EXERCISE DIRECTIONS>
All records are to be restated exactly, each line as it reads.

Collected data

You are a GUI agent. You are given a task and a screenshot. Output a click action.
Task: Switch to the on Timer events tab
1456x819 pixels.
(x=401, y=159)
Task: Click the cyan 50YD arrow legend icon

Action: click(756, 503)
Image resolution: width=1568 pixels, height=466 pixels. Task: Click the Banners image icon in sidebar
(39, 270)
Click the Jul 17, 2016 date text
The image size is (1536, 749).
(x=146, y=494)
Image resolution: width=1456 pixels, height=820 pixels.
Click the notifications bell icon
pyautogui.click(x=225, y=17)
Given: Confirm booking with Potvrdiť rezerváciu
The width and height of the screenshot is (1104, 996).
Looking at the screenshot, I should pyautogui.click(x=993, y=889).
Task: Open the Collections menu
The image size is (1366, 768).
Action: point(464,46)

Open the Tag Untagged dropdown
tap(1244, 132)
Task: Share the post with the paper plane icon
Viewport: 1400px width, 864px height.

EXPECTED ANSWER>
You are a GUI agent. You are given a task and a screenshot. Output a click action.
Task: Switch to the on Timer events tab
1456x819 pixels.
(x=401, y=159)
Task: Click the cyan 50YD arrow legend icon

Action: click(756, 503)
Image resolution: width=1568 pixels, height=466 pixels. Task: Click the Banners image icon in sidebar
(39, 270)
Click the Jul 17, 2016 date text
The image size is (1536, 749).
(x=146, y=494)
Image resolution: width=1456 pixels, height=820 pixels.
Click the notifications bell icon
pyautogui.click(x=225, y=17)
Given: Confirm booking with Potvrdiť rezerváciu
The width and height of the screenshot is (1104, 996).
Looking at the screenshot, I should pyautogui.click(x=993, y=889).
Task: Open the Collections menu
The image size is (1366, 768).
Action: point(464,46)

Open the Tag Untagged dropdown
tap(1244, 132)
Task: Share the post with the paper plane icon
Viewport: 1400px width, 864px height.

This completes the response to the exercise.